When: 10 a.m.-5 p.m. today

Where: Minden-Tahoe Airport, 1146 Airport Road, Minden

Information, tickets: www.aviationroundup.com

Minden, Nev. — Aviation Roundup guests left this weekend’s show with cricks in their necks, but smiles on their faces.

The Thunderbirds and other performers drew a weekend crowd of about 30,000 spectators to the Minden-Tahoe Airport, according to Manager Bobbi Thompson.

“I don’t miss an air show if I have an opportunity to go,” Los Angeles-based private pilot Travis Abbott said. “I’ve been interested in aviation since I saw the Blue Angels perform as a kid. Hearing the loud jets is amazing.”

Abbott, 25, has been a pilot since he was 16 years old.

“I want to do that,” he said pointing to the runway where one of the performers was landing. “I’ve got the most respect for Navy pilots landing on carriers. It’s got to be the ultimate challenge.”

Waiting in line to see the inside of a Nevada Air Guard C-130, Dylan Jet, 8, said he was thinking about becoming a pilot like his father Brad Blackwelder.

“It’s really cool, all the jets and stuff,” Dylan added. “My dad flew an F-18.”

“I flew the F-16 a lot, too, but the F-18 is a much better war fighter,” Blackwelder said. “I still fly for a living, but this type of flying is different. It’s great the Thunderbirds came to such a small location. It’s what they should be doing.”

The crowd covered their ears as the F-18 Hornet made its arrival —everyone except for Gardnerville resident Carl Spahr.

“I like the noise,” he said. “It gives you a thrill. It’s really powerful. Who would not like that noise?”

Spahr spent four years in the Air Force.

“I love this show, and I love coming out the airport,” he said.”It’s the first time the Thunderbirds have been here, so it’s awesome for the county.”

Despite complaints of slow shuttle service from the parking areas to the show, Airport Manager Bobbi Thompson was pleased with the results of a year’s worth of planning.

“I’m hoping the community is enjoying themselves,” she said. “Thanks to our outstanding staff and volunteers it’s going well. I’m very excited. I want to say thanks to the county commissioners for allowing us to do this.”

Team Rocket’s hijinks in the air with Dayton hang glider Dan Buchanan was Sherry Nelson’s favorite act of the day.

Team Rocket came within feet of the hang glider when they buzzed Buchanan’s tail feathers as he made his decent to the runway.

“That was cool,” the Carson City resident said. “I love airplanes. This is wonderful. I love the atmosphere.”

Nelson has attended the air races in Reno twice, but said she enjoyed the Aviation Roundup better.
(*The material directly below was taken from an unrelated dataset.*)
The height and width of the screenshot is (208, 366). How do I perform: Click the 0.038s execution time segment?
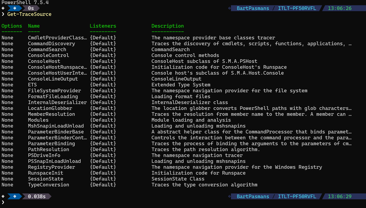(37, 196)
“It’s smaller and there’s more of a show,” she added.”The races aren’t as fun.”

Thunderbirds Public Affairs Officer Sara Harper said the beautiful scenery of Carson Valley was touched on during the pilot’s briefings.

“It’s a great town for us to come to,” she said.”We’ve been looking forward to this show since it came on our schedule.”
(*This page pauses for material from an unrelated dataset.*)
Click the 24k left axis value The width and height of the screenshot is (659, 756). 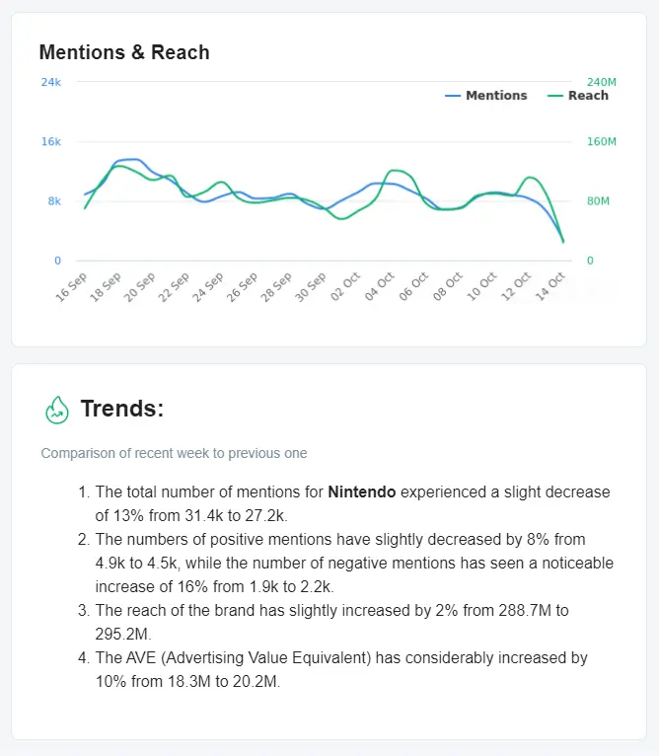point(50,82)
This weekend’s Minden show marked the halfway point in the Thunderbird’s show schedule.

“It’s such an honor to be part of the team and represent the 700,000 people who serve in the military,” Harper said. “If you can spark an interest in young people, then it is really rewarding.”

Carson City brothers Clayton, 13, and Brock Bensmiller, 10, had their interests sparked.
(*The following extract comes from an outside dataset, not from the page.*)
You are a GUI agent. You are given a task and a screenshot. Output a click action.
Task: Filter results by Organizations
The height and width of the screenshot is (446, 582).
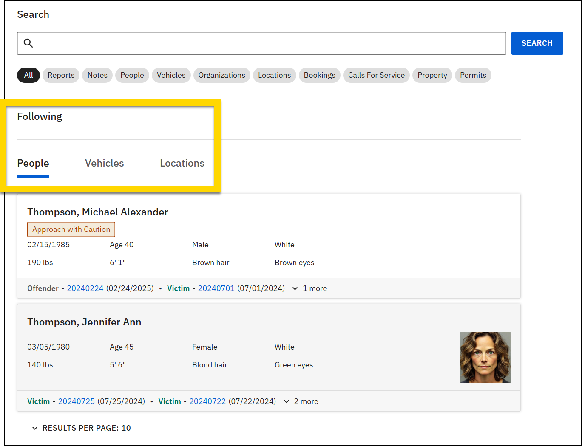[221, 75]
“I think the F-18 was cool,” Clayton said.”I liked it because it was really loud and really fast.”

“I liked the acrobatic stuff,” Brock said. “I liked when they were crossing and doing crazy stuff. It was cool, and I had a good time.”

Throughout the weekend, the 2015 Leadership Douglas County class executed their class project of feeding and providing resources to veterans and active duty military in attendance.

“A lot of veterans don’t know where to go for help,” member Stacy Morgen said.”We are thrilled to be part of what we see as a solution by recognizing and educating veterans about the resources available to them.”

The Thunderbirds also recognized military men and women by drawing a heart in the sky as one of their maneuvers.

The team of six also executed precision 8-point hesitation rolls, a clover loop, a mirror image calypso pass and their most difficult maneuver, a trail to diamond roll.

“It was awesome,” Gardnerville resident Cathy Marshall said of the performance. “It took my breath away. All of the acts were very talented.”

“It sends a thrill up your spine,” Cathy’s husband, Rex, added.